**WHAT TO PRODUCE:**
Lay out the listing lines as a JSON list of strings, one string per line and no blank lines, starting with the line with "Click the Echolocation OR Sonar group icon" and going on through the line with "Action: (x=238, y=337)".

**EXTRACTED MATERIAL:**

---

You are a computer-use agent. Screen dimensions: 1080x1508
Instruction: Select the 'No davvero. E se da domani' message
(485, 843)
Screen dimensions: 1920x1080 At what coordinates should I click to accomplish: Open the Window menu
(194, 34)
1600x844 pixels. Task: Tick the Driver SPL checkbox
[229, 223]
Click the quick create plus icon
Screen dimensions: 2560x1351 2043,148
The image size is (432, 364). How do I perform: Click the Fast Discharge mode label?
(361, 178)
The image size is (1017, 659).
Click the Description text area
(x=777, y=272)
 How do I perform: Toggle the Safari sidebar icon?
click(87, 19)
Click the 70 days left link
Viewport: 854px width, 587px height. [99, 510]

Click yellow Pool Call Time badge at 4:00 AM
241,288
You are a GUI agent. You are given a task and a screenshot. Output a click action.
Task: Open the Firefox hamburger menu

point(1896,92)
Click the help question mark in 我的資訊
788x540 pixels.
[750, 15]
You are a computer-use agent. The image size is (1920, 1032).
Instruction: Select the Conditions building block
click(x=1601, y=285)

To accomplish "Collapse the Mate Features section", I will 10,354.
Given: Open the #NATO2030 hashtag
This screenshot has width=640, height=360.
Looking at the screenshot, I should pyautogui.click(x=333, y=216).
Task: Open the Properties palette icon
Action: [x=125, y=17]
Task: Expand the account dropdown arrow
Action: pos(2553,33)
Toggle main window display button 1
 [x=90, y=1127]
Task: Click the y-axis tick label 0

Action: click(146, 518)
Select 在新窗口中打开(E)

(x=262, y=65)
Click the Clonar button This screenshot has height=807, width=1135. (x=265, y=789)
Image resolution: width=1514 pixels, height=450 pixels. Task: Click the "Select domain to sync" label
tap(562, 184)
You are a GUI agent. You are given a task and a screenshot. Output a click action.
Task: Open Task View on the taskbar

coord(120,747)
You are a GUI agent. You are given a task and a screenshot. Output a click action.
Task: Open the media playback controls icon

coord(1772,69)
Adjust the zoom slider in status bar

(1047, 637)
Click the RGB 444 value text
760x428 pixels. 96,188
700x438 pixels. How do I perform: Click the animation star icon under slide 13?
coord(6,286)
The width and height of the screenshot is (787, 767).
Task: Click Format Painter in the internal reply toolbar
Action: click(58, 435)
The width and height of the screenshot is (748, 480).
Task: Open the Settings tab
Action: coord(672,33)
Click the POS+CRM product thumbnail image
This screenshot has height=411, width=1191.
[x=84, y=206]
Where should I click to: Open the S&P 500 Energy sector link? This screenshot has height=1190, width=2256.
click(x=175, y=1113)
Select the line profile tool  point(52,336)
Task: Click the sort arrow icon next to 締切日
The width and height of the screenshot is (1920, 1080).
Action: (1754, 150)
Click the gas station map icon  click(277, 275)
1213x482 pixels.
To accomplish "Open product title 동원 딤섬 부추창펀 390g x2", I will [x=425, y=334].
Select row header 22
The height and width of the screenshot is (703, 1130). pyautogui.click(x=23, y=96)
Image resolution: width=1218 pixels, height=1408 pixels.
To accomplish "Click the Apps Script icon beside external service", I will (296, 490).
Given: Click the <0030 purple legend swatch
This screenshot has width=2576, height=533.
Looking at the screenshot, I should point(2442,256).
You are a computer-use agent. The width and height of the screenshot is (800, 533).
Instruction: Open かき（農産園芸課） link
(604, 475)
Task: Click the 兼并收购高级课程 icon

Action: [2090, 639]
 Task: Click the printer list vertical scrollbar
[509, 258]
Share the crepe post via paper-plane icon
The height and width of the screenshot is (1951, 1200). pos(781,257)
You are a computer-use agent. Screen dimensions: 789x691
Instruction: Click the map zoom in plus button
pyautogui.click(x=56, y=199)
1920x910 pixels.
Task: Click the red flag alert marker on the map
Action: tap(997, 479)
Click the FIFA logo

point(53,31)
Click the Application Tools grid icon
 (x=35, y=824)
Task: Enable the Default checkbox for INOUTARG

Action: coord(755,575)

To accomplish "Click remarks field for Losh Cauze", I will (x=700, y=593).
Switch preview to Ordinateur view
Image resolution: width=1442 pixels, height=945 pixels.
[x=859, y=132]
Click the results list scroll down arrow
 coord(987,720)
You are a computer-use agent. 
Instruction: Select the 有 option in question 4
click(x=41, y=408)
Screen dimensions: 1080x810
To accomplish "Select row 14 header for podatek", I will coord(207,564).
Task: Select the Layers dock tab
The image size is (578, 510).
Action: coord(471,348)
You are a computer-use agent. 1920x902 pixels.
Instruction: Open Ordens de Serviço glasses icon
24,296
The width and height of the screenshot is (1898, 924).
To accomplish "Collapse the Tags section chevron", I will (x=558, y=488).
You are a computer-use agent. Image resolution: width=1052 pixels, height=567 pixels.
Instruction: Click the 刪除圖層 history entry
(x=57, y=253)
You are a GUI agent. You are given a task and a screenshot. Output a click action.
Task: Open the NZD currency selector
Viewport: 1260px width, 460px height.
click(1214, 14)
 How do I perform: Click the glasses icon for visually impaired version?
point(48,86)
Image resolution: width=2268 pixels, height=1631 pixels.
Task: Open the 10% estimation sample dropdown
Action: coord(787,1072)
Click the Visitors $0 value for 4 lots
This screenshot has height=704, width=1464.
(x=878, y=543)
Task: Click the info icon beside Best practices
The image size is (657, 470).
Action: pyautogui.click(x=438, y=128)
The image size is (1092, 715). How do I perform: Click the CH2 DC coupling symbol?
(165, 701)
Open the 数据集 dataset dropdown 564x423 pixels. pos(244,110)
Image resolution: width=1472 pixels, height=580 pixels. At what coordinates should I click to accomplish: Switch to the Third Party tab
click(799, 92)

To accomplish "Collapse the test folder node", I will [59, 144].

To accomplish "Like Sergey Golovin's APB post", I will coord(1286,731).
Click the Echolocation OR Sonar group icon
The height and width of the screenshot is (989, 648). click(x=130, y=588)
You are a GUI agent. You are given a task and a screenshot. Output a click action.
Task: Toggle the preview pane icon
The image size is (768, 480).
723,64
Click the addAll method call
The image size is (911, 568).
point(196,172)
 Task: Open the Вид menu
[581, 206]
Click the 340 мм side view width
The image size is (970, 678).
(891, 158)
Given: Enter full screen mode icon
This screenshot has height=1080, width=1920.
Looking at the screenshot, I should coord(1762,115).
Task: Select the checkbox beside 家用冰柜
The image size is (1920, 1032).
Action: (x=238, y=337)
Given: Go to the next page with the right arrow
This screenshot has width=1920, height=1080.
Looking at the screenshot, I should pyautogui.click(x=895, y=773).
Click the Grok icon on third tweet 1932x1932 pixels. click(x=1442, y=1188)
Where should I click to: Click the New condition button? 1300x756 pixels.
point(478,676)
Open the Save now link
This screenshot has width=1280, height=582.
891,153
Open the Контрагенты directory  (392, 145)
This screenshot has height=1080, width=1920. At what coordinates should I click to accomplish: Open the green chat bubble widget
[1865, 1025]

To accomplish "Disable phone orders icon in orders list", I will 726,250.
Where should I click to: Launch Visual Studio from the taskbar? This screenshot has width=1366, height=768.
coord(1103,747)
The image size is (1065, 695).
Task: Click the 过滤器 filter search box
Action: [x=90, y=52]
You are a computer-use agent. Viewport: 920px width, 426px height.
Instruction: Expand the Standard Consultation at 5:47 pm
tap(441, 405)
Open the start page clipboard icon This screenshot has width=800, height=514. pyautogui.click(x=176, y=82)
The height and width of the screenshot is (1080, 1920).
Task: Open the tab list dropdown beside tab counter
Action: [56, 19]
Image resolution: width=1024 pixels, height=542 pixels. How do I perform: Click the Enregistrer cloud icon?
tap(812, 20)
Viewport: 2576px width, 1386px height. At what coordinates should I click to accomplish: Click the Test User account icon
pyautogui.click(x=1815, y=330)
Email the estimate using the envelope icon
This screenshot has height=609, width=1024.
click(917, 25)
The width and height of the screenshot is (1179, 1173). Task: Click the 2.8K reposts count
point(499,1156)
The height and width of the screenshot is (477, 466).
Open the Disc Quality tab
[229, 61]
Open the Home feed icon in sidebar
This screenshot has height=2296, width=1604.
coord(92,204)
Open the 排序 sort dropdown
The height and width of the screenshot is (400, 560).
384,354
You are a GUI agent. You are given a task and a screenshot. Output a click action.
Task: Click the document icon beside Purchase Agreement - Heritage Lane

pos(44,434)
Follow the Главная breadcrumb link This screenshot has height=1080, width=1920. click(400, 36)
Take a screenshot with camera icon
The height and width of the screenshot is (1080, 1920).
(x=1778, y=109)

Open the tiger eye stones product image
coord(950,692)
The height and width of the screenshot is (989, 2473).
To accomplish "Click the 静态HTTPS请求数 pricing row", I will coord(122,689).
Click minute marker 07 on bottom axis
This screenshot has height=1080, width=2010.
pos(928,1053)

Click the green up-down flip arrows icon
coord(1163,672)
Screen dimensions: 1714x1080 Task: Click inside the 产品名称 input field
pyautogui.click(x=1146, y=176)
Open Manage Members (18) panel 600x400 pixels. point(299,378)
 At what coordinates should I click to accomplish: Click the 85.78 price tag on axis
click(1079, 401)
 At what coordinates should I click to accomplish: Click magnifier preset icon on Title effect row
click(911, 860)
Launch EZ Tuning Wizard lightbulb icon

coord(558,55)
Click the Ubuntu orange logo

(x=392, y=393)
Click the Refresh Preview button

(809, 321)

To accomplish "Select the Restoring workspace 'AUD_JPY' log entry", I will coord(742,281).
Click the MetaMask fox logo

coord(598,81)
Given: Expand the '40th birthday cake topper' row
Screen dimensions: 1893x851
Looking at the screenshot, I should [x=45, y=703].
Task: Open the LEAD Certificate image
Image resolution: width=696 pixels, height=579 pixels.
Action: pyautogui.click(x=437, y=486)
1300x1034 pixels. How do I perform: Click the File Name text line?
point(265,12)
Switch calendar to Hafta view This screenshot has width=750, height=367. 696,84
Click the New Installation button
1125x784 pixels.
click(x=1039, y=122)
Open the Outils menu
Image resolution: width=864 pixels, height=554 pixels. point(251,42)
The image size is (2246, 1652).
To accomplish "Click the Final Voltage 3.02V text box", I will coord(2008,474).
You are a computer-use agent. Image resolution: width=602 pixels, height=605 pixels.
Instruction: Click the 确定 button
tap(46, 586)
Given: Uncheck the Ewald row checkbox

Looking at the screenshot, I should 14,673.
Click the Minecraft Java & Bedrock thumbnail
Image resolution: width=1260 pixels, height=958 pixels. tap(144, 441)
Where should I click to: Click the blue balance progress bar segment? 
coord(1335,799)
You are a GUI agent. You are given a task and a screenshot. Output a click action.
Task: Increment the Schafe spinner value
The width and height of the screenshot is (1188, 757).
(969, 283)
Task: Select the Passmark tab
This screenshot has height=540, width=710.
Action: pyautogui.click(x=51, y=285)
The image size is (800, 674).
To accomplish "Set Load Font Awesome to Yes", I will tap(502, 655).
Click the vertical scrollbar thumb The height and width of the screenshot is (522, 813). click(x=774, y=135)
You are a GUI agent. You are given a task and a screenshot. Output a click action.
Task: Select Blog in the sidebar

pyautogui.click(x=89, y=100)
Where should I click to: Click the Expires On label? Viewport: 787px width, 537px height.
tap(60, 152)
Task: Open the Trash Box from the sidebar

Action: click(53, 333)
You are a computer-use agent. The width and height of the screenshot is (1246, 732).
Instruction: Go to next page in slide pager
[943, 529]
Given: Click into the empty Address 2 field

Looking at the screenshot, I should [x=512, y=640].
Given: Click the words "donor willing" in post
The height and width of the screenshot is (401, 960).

---

**REPLY TO THE EXERCISE:**
[
  "Click the Echolocation OR Sonar group icon",
  "The height and width of the screenshot is (989, 648). click(x=130, y=588)",
  "You are a GUI agent. You are given a task and a screenshot. Output a click action.",
  "Task: Toggle the preview pane icon",
  "The image size is (768, 480).",
  "723,64",
  "Click the addAll method call",
  "The image size is (911, 568).",
  "point(196,172)",
  " Task: Open the Вид menu",
  "[581, 206]",
  "Click the 340 мм side view width",
  "The image size is (970, 678).",
  "(891, 158)",
  "Given: Enter full screen mode icon",
  "This screenshot has height=1080, width=1920.",
  "Looking at the screenshot, I should coord(1762,115).",
  "Task: Select the checkbox beside 家用冰柜",
  "The image size is (1920, 1032).",
  "Action: (x=238, y=337)"
]